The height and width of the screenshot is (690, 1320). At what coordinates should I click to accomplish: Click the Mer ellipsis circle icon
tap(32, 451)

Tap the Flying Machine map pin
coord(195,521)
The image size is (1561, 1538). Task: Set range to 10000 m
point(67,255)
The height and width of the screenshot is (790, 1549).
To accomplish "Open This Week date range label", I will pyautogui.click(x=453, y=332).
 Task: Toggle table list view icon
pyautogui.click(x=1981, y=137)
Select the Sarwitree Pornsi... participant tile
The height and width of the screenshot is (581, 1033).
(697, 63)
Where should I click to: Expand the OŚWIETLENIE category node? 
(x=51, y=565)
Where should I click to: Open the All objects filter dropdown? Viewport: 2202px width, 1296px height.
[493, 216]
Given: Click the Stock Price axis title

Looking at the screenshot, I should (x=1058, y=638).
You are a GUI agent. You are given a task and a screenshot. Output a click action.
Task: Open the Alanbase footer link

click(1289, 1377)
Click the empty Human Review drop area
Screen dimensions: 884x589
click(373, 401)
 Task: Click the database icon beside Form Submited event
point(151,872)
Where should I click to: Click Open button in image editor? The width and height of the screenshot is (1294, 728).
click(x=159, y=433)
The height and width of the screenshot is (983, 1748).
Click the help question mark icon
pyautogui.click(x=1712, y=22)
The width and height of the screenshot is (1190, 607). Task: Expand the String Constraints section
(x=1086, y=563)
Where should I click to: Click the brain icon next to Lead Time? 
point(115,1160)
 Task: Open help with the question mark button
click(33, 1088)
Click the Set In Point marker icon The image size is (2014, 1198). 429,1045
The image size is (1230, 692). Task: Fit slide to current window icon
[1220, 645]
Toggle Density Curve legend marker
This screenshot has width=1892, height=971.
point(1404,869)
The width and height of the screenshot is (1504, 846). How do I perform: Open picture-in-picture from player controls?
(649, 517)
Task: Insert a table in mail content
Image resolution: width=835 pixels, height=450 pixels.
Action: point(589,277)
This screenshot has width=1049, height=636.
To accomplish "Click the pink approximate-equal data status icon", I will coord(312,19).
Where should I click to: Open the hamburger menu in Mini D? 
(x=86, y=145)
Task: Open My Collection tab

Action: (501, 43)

- **YOUR ASSIGNMENT**
Beginning at the line containing "Where should I click to: Open the hamburger", repeat each line exactly through the last line of the entries, and include no other lines.

- **EXERCISE SOLUTION**
Where should I click to: Open the hamburger menu in Mini D? 
(x=86, y=145)
Task: Open My Collection tab

Action: (501, 43)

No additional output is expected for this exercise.